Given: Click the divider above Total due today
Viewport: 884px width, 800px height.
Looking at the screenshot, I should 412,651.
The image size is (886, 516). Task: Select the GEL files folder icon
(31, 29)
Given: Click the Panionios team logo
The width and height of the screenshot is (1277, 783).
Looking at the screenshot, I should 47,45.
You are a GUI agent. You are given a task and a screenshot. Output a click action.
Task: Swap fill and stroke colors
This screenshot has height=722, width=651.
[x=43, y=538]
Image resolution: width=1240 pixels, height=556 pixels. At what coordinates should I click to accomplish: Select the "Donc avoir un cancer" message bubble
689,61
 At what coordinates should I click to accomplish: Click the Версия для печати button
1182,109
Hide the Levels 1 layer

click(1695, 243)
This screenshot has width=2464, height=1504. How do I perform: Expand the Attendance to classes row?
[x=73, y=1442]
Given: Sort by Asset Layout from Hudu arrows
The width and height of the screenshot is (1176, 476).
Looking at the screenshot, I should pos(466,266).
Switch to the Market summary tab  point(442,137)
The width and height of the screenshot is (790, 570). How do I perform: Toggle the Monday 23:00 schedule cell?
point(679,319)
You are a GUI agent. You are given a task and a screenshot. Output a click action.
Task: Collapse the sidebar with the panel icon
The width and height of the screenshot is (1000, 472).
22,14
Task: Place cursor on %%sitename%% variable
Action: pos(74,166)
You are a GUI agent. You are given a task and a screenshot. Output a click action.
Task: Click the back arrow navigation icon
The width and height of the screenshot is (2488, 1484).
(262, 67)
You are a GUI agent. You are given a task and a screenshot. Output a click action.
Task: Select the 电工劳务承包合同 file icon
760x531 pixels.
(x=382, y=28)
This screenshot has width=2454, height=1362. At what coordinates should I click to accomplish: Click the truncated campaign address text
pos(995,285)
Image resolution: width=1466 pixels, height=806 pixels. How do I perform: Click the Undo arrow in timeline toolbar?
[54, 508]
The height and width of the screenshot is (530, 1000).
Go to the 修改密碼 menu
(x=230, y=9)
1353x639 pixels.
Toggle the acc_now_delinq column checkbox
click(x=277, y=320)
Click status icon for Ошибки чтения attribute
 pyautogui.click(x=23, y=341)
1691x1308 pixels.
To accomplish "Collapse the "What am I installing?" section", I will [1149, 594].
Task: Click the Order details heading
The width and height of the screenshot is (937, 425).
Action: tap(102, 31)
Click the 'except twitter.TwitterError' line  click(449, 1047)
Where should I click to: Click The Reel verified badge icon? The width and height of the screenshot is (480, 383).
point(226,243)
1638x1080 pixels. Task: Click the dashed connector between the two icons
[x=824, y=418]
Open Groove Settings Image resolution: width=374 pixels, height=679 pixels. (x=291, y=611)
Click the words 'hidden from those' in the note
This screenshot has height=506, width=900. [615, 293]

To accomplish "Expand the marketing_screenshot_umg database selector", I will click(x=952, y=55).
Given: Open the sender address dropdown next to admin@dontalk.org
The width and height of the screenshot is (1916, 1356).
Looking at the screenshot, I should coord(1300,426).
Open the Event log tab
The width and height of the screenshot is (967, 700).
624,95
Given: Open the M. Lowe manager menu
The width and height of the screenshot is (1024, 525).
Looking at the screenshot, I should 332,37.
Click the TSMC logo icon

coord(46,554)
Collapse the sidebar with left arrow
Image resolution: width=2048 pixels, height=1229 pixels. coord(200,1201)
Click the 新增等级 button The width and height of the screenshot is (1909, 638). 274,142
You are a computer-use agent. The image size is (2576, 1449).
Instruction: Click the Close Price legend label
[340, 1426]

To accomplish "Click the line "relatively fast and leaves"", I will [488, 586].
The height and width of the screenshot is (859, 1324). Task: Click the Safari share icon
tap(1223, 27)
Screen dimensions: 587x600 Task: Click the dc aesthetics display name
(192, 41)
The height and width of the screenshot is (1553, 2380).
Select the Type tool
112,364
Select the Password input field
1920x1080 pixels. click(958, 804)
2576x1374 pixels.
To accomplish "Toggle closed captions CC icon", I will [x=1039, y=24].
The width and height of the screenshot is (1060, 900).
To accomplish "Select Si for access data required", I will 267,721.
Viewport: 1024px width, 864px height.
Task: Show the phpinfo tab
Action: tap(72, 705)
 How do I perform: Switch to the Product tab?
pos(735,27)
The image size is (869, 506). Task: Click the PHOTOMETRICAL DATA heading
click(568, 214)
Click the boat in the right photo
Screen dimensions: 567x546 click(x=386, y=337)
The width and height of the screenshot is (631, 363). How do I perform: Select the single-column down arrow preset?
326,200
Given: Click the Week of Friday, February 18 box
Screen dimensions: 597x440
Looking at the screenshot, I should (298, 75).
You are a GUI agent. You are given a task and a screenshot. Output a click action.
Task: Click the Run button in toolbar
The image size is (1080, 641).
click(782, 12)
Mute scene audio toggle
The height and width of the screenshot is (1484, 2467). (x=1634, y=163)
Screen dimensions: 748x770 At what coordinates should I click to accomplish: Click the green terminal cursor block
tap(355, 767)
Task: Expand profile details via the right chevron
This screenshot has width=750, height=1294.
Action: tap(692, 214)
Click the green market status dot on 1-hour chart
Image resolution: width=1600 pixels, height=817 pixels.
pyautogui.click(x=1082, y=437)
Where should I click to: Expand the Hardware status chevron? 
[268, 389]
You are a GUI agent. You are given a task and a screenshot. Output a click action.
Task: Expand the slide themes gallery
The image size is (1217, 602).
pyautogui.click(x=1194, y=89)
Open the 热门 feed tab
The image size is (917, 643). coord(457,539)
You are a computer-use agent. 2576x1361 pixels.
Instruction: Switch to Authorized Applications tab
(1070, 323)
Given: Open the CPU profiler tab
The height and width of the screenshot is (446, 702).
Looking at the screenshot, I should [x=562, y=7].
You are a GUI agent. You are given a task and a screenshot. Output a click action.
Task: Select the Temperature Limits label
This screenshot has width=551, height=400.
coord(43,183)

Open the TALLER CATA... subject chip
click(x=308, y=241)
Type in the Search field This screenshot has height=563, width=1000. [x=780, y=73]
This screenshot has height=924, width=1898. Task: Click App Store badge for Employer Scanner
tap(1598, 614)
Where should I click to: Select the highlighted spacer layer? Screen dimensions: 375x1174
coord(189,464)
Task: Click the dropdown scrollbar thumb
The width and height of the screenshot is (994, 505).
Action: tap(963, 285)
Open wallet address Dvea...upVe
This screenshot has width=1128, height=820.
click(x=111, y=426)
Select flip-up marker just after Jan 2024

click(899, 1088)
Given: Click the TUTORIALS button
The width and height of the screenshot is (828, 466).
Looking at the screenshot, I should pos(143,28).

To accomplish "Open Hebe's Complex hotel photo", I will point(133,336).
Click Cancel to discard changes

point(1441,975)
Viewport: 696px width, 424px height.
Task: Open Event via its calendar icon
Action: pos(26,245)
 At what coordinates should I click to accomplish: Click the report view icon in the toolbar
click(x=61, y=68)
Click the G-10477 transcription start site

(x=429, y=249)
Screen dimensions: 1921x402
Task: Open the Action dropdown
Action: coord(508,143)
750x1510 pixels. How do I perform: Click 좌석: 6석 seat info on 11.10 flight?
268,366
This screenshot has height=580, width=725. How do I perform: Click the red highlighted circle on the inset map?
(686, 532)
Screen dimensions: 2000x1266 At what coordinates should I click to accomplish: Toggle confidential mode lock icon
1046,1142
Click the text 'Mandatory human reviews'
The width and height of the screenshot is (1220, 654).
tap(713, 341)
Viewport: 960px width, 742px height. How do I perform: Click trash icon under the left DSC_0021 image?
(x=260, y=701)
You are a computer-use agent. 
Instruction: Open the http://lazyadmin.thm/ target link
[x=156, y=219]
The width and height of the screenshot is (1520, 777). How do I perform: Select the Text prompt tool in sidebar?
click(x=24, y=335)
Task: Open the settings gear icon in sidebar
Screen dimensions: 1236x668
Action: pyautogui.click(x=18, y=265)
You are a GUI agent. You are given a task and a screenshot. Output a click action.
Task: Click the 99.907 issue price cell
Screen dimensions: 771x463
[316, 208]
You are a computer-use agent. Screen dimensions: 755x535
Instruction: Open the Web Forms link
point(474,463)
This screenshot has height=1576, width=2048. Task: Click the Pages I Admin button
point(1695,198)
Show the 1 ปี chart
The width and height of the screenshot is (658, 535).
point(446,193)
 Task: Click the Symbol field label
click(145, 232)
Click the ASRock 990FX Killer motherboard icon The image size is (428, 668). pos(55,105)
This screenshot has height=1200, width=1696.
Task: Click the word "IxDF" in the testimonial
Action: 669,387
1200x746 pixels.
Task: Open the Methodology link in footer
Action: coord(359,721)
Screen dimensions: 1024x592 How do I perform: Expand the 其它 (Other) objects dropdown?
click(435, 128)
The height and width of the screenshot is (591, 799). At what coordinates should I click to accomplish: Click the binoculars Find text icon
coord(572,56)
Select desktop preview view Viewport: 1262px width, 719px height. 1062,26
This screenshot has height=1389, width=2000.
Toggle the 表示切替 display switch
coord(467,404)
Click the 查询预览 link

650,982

------------

-- WHAT THE TASK ASKS --
Copy, word for word, the lines of the entries above from the line with "Image resolution: width=1240" up to and including the line with "[x=73, y=1442]".

-- RESULT OF THE EXERCISE --
Image resolution: width=1240 pixels, height=556 pixels. At what coordinates should I click to accomplish: Select the "Donc avoir un cancer" message bubble
689,61
 At what coordinates should I click to accomplish: Click the Версия для печати button
1182,109
Hide the Levels 1 layer

click(1695, 243)
This screenshot has width=2464, height=1504. How do I perform: Expand the Attendance to classes row?
[x=73, y=1442]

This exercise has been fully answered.